### Extract

☆ ☆ ☆ ☆ ☆

SiteScope User's Guide


SiteScope Alerts

You can instruct SiteScope to alert you when it detects a problem in your Web environment. SiteScope offers several types of alerts including e-mail, electronic pager, and SNMP Trap. An alert definition contains instructions that tell SiteScope how to respond when there is a change in state for a monitor, for example a change from normal-to-error or normal-to-warning condition. You can create an alert that includes instructions for SiteScope to notify you via your pager or send you e-mail when a specific condition is detected. You can also have SiteScope respond to problems by automatically initiating a recovery or action script with the versatile Script Alert.

This section describes:

Introducing SiteScope Alert Media

THe following table describes the alert media types available with SiteScope.

Alert Type

Description

E-Mail Alert

The E-Mail Alert sends a problem notification and description as an e-mail message. The message content can be customized to include custom text and specific monitoring results.

Pager Alert

The Pager Alert is used to send notification to an electronic pager. Alerts can be sent as alphanumeric pages that include specific monitoring information.

Script Alert

The Script Alert is used to initiate the execution of a script or other program. Script Alerts provide you with the capability to run automated recovery actions based on particular monitoring results. This might include automatically rebooting a service or moving files.

SNMP Trap Alert

The SNMP Trap Alert can be used to send an SNMP trap to an enterprise management console. This gives you interoperability with network management applications.

☆ ☆ ☆ ☆ ☆

### Recorded data
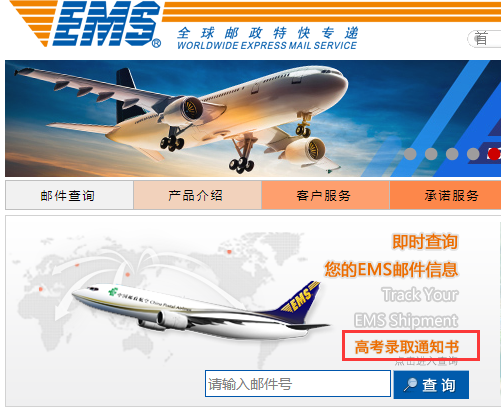Image resolution: width=501 pixels, height=411 pixels.
Task: Select the red active carousel dot
Action: (494, 154)
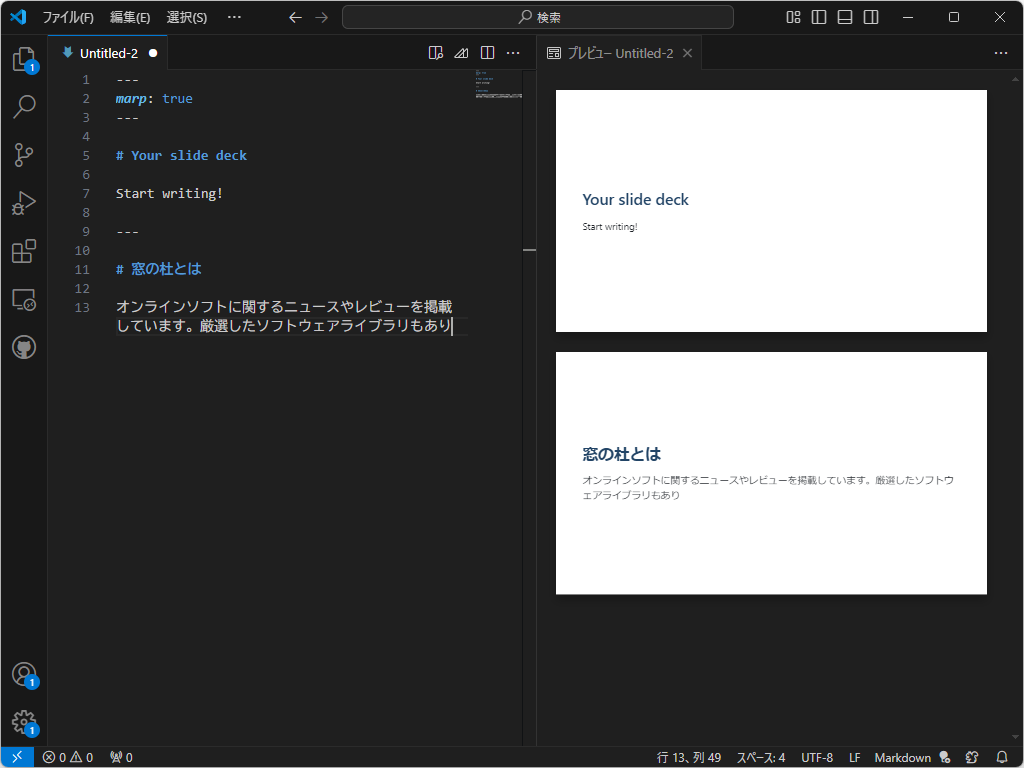Open the Extensions view

click(23, 251)
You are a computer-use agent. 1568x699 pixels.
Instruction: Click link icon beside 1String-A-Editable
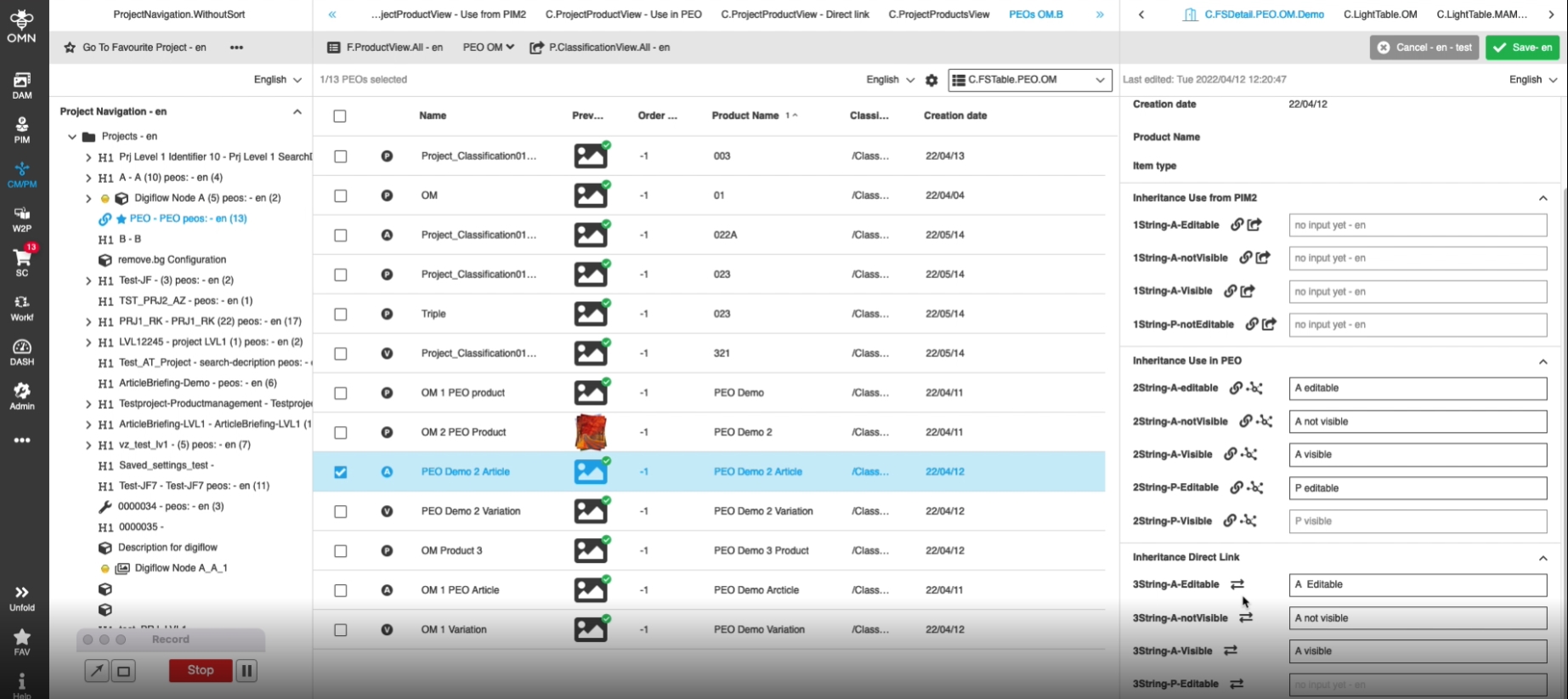pyautogui.click(x=1237, y=225)
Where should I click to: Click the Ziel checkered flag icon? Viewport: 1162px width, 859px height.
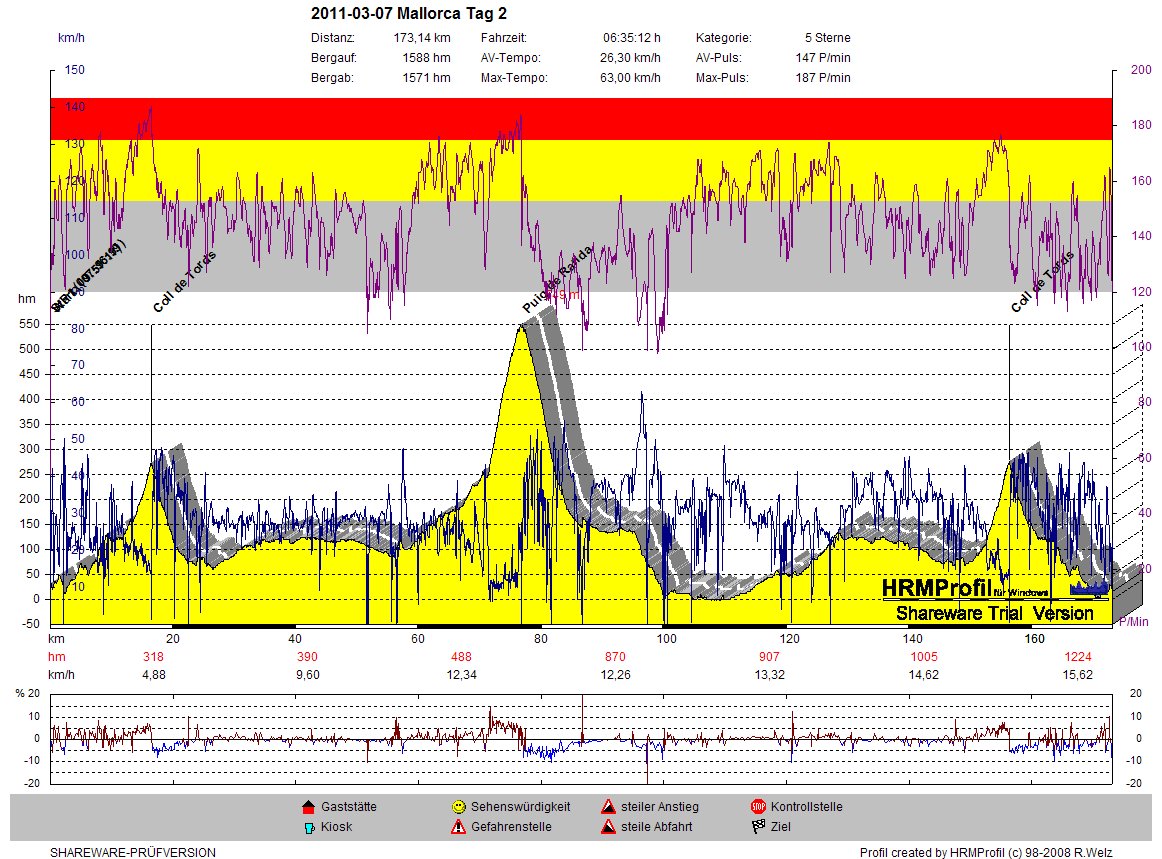point(758,827)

☆ ☆ ☆ ☆ ☆

### Goals
1 - Reproduce the SiteScope alerts text from "SiteScope User's Guide" up to and including "versatile Script Alert.".
2 - Translate this sentence from the SiteScope alerts text into Spanish: "The Pager Alert is used to send notification to an electronic pager."
3 - According to the SiteScope alerts text, where can the SNMP Trap Alert send an SNMP trap?
The items are separate from the SiteScope alerts text and unrelated to it.

### The replies
1 -
SiteScope User's Guide


SiteScope Alerts

You can instruct SiteScope to alert you when it detects a problem in your Web environment. SiteScope offers several types of alerts including e-mail, electronic pager, and SNMP Trap. An alert definition contains instructions that tell SiteScope how to respond when there is a change in state for a monitor, for example a change from normal-to-error or normal-to-warning condition. You can create an alert that includes instructions for SiteScope to notify you via your pager or send you e-mail when a specific condition is detected. You can also have SiteScope respond to problems by automatically initiating a recovery or action script with the versatile Script Alert.

2 - La alerta de localizador se utiliza para enviar notificaciones a un localizador electrónico.

3 - To an enterprise management console.